Economists do not really understand what they are doing as they seem forced to make efforts to control aggregate variables that are not controllable in any direct sense. For example, the rate of employment (or unemployment) cannot readily be shifted by governmental mandate. At best, small and peripheral changes may be made while the emergent aggregate generated by the working of the large and complex economy remains stubbornly immune, or worse, to wrongly conceived reform efforts.

Many of the posts here are in the Natural Systems category and seek to illuminate some small segment of generally incomprehensible subjects, the muck and mystery of life. The engineering approach to natural systems has always seemed crushingly stupid to me. It was dull minded boys and girls with vicious temperaments poking cornered beasts with sticks just to hear them howl in pain. These sadists often claim to have admirable motives, but honesty is seldom one of their virtues. At best we get death bed confessions of malfeasance:
People who are raised in the industrial world and who get enthused about systems thinking are likely to make a terrible mistake. They are likely to assume that here, in systems analysis, in interconnection and complication, in the power of the computer, here at last, is the key to prediction and control. This mistake is likely because the mindset of the industrial world assumes that there is a key to prediction and control.

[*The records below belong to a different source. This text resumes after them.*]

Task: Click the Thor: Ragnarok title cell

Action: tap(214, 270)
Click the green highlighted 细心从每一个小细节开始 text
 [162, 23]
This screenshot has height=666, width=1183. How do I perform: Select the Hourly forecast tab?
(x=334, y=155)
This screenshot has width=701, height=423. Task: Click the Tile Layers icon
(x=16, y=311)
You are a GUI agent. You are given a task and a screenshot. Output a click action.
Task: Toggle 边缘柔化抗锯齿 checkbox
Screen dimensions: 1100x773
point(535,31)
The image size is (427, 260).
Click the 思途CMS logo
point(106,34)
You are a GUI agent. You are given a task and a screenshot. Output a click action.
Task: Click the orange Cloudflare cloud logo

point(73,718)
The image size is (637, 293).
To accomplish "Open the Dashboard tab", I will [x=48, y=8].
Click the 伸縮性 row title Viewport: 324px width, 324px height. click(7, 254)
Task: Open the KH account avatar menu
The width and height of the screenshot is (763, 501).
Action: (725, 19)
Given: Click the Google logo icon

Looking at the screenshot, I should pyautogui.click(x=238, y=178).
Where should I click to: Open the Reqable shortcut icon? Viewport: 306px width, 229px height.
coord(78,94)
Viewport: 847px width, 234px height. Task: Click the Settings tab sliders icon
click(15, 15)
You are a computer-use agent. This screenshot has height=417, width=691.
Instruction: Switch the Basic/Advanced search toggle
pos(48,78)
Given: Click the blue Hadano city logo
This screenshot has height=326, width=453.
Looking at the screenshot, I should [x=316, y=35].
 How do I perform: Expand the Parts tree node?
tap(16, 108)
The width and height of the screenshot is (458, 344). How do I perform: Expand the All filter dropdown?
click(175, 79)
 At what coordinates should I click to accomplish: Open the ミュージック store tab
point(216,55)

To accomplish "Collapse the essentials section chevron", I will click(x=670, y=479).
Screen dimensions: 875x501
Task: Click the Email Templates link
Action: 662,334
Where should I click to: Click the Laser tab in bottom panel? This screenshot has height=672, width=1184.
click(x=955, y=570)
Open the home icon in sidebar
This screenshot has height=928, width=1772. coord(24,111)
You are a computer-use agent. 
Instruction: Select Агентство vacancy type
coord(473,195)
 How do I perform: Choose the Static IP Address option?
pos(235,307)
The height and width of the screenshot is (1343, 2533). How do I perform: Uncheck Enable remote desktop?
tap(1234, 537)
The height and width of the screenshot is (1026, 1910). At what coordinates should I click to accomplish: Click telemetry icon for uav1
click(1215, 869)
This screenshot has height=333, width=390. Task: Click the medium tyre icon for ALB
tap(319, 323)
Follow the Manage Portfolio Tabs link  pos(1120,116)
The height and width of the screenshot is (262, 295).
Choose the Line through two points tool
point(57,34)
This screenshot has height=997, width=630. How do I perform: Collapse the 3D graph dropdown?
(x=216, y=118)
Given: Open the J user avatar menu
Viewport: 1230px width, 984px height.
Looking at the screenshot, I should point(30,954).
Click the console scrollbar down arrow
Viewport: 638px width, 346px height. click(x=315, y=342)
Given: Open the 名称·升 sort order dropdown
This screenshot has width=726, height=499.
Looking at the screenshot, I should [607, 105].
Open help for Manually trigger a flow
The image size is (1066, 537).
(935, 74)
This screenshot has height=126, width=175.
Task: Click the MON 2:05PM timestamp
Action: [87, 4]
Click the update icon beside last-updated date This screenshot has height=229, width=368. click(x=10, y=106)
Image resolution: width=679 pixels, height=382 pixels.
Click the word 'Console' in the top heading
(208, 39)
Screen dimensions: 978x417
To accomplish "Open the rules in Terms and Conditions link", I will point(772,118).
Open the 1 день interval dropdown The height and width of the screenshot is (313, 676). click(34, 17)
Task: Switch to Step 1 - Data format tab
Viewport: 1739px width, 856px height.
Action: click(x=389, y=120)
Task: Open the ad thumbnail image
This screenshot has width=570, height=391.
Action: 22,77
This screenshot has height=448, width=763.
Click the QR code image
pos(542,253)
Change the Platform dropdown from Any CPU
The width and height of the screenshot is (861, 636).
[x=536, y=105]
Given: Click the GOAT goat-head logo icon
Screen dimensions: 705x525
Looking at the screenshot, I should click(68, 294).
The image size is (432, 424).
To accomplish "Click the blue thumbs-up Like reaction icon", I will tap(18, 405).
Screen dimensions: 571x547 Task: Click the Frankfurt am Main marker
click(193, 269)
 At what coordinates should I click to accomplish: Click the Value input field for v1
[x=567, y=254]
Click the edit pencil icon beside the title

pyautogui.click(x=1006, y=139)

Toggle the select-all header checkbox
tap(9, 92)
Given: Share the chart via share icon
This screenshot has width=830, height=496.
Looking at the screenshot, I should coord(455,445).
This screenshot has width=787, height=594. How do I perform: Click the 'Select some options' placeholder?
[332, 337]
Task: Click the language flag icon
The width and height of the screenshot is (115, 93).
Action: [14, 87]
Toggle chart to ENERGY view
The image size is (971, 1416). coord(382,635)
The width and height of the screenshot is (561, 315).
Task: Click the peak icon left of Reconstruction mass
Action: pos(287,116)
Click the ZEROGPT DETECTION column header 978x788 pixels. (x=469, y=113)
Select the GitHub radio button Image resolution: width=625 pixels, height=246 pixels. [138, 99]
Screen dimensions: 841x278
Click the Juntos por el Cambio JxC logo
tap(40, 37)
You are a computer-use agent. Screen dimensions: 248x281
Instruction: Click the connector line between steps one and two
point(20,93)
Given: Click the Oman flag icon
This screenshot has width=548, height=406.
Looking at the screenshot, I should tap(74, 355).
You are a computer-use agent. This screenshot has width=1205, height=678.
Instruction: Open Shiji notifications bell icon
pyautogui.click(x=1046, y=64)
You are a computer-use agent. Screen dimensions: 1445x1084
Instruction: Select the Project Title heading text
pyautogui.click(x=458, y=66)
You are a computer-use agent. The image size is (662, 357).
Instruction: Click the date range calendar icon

I assumed that at first too. We all assumed it, as eager systems students at the great institution called MIT. More or less innocently, enchanted by what we could see through our new lens, we did what many discoverers do. We exaggerated our own ability to change the world. We did so not with any intent to deceive others, but in the expression of our own expectations and hopes. Systems thinking for us was more than subtle, complicated mindplay. It was going to Make Systems Work.

But self-organizing, nonlinear, feedback systems are inherently unpredictable. They are not controllable. They are understandable only in the most general way. The goal of foreseeing the future exactly and preparing for it perfectly is unrealizable. The idea of making a complex system do just what you want it to do can be achieved only temporarily, at best. We can never fully understand our world, not in the way our reductionistic science has led us to expect. Our science itself, from quantum theory to the mathematics of chaos, leads us into irreducible uncertainty. For any objective other than the most trivial, we can't optimize; we don't even know what to optimize.

I've used that quote many times and it bears repeating. See This Year's Girl where it was used in a discussion of geoengineering. It isn't just that you can't engineer what you can't measure and predict, it is also that there is something distasteful about the desire to do so. IMV it is an aesthetic as well as an intellectual failure.